Better spelling suggestions would be really nice to have

Jan_Schreiber · February 25, 2017, 12:01am

Today a LanguageTool user suggested the word ‘analpherbet’ should be added to the German dictionary, almost certainly a misspelling of ‘Analphabet’.
Aspell’s first suggestion is ‘Analphabet’, LanguageTool (via Hunspell) doesn’t offer any suggestions, that’s why that particular user suggested this word to the dictionary.
IMO, this is an extremely disappointing result: Users apparently assume that ‘analpherbet’ isn’t in the dictionary due to some oversight and think their spelling is correct because we do not offer a reasonable correction.
Would it be possible to base the LT suggestions on a fixed list of words, for example? The suggestions Hunspell has to offer are often weird, and sometimes it fails to offer any.

dnaber · February 25, 2017, 12:23pm

Actually, hunspell’s suggestion is correct, you can check that at Online spell checker. But LT doesn’t use hunspell, as its generation of suggestions is too slow. For German, we use a Morfologik-based approach that doesn’t always work exactly like hunspell. Analpherbet (uppercase A) works okay, for example.

I don’t have a solution for this. Any solution would need to be 100% Java, very fast, and would need to support compound words. As far as I know, such a spell checker doesn’t exist yet.

dnaber · February 25, 2017, 12:38pm

Actually, we don’t need everything on our server to be 100% Java. If someone knows a fast spell checker that supports compounds and comes with a dictionary for German, let me know.

SkyCharger001 · February 25, 2017, 12:56pm

the main problem with the accuracy of Hunspell is that it doesn’t have the option to sort by phonetic distance. (I’ve had many cases where the proper word was rendered ‘invisible’ by its position in the list)

dnaber · February 25, 2017, 3:15pm

I just ran a test by setting MAX_EDIT_DISTANCE = 3; (instead of 2). With that, analpherbet will get its correct suggestion. Unfortunately, this slows down checking by a factor of 2.5 (measured with org.languagetool.rules.patterns.PerformanceTest), so I don’t think that’s an option.

tiagosantos · February 25, 2017, 5:06pm

This is done in the REP section of the affix file (e.g. de_DE.aff).
The main issue is that each replacement pair (phonetic equivalent) has to be added manually to the list.
Hunspell seems fast to me, but it does a lot of processing. It decreases even further in speed, with extra logic added to the aff file, or, as for example, with a very good and extensive wordlists, like the ones that are maintained here for German.
Extra rules, similar to the phonetic replacement lists, are the most time-consuming.
The more you improve, the slower it gets. No way around it. The logic also applies to grammar rules, though.

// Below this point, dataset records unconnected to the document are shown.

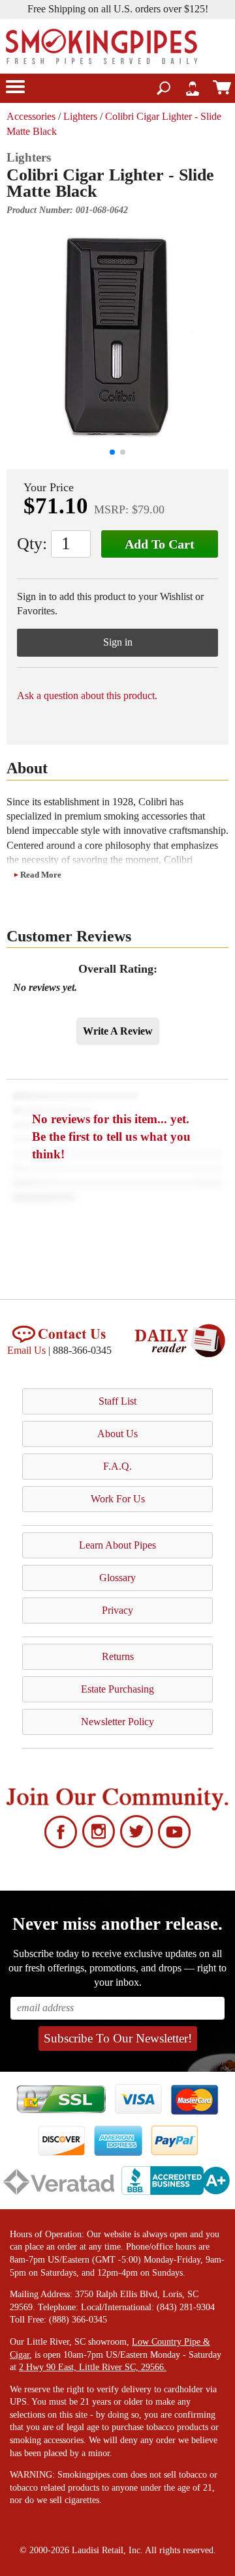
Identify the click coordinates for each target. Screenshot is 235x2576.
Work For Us (118, 1498)
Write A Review (118, 1031)
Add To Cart (160, 544)
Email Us (26, 1350)
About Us (117, 1433)
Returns (118, 1656)
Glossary (117, 1577)
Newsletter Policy (117, 1721)
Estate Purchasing (117, 1689)
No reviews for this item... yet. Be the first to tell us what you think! (111, 1136)
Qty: (32, 543)
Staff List (117, 1401)
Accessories (31, 116)
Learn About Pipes (117, 1545)
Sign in (118, 642)
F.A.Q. (117, 1466)
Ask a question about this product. (87, 695)
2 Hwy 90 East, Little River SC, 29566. (92, 2367)
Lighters (80, 116)
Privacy (117, 1610)
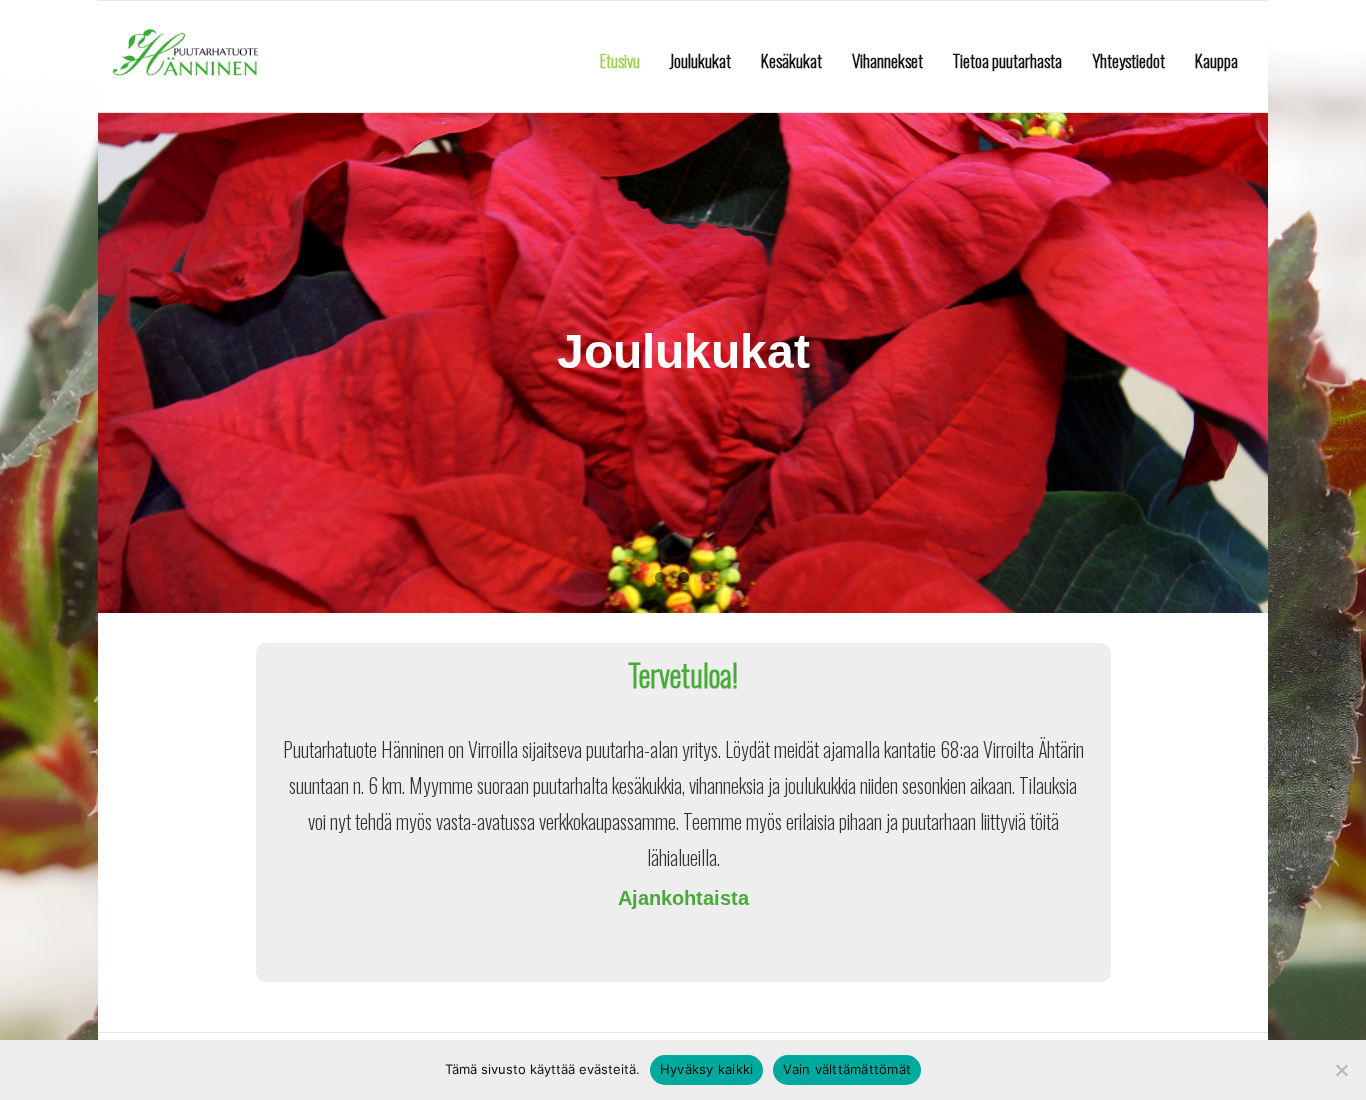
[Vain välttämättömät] (1341, 1070)
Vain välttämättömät (847, 1069)
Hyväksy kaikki (707, 1069)
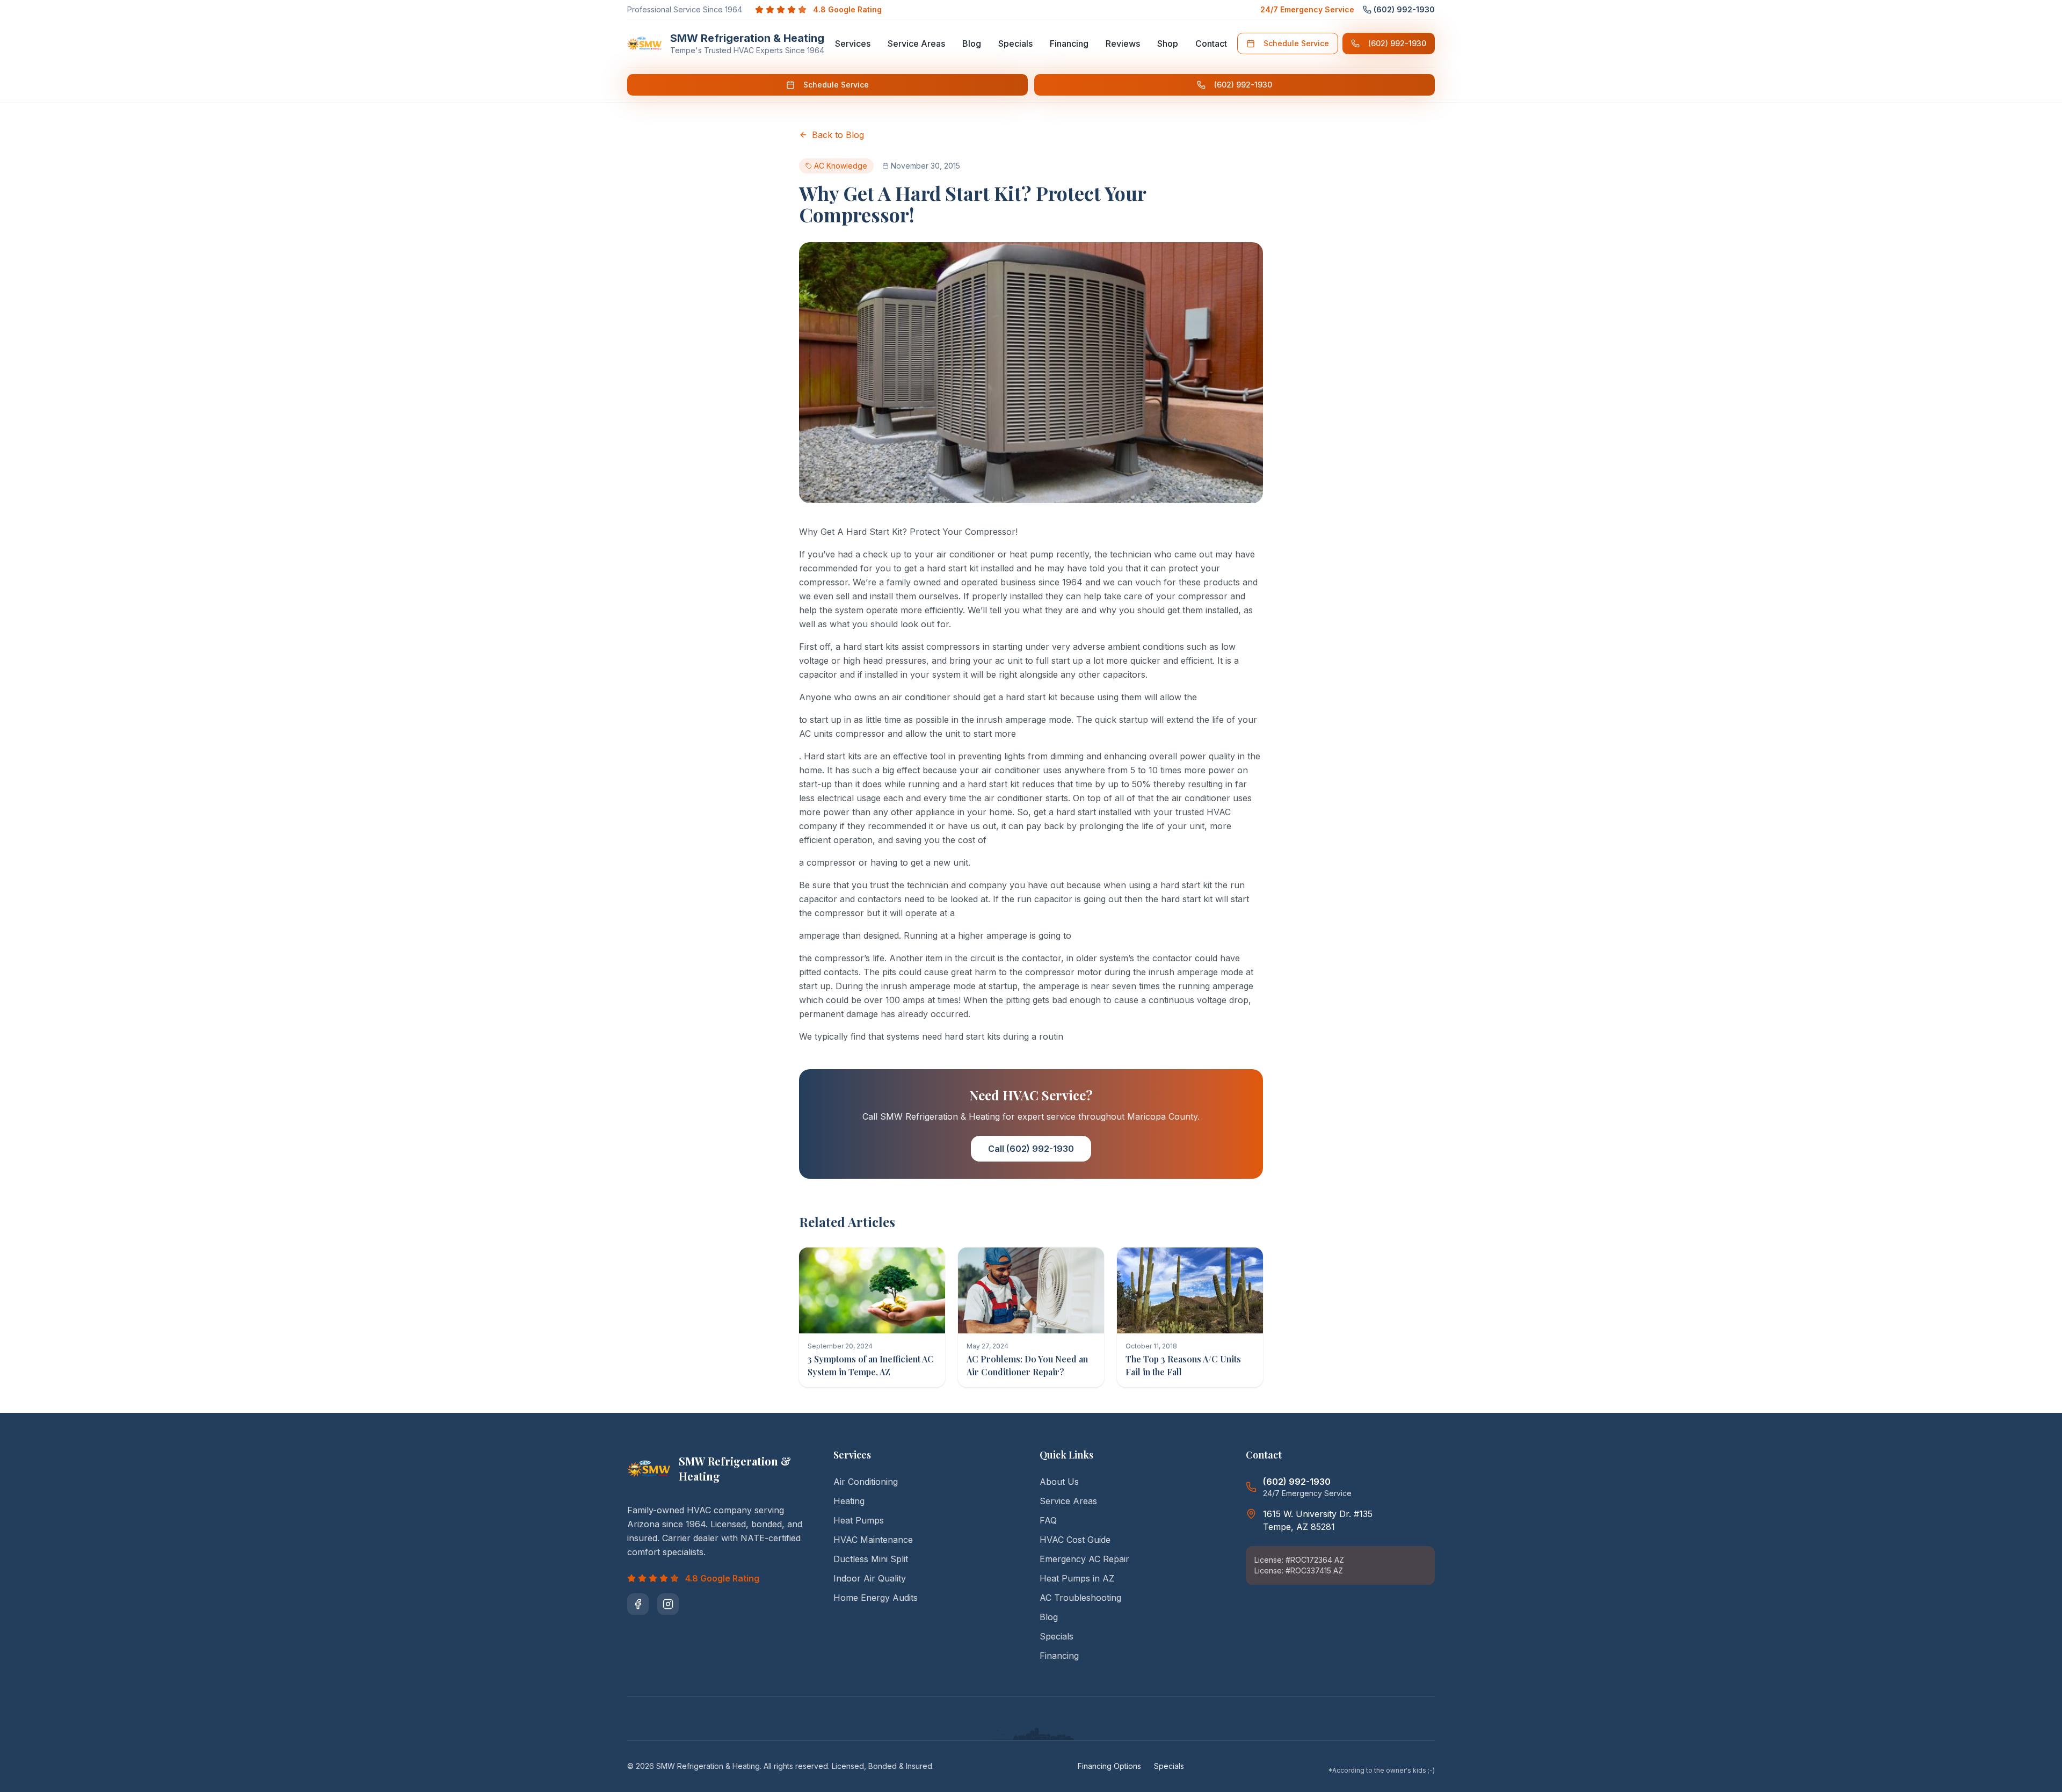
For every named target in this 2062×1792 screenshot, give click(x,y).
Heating (849, 1501)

Jan_Schreiber · February 25, 2017, 5:12pm

Too bad it didn’t work out. Thanks for giving it a shot anyway!

curon · February 27, 2017, 9:37pm

Symspell is an interesting approach, there is no implementation that supports compounds, but there is a suggestion in this reply:
http://blog.faroo.com/2012/06/24/1000x-faster-spelling-correction-source-code-released/#comment-961485

Maybe the could be incorporated into Morfologik?

Jan_Schreiber · March 1, 2017, 1:03am

I made a feature request on GitHub with a sketch of a very simple solution.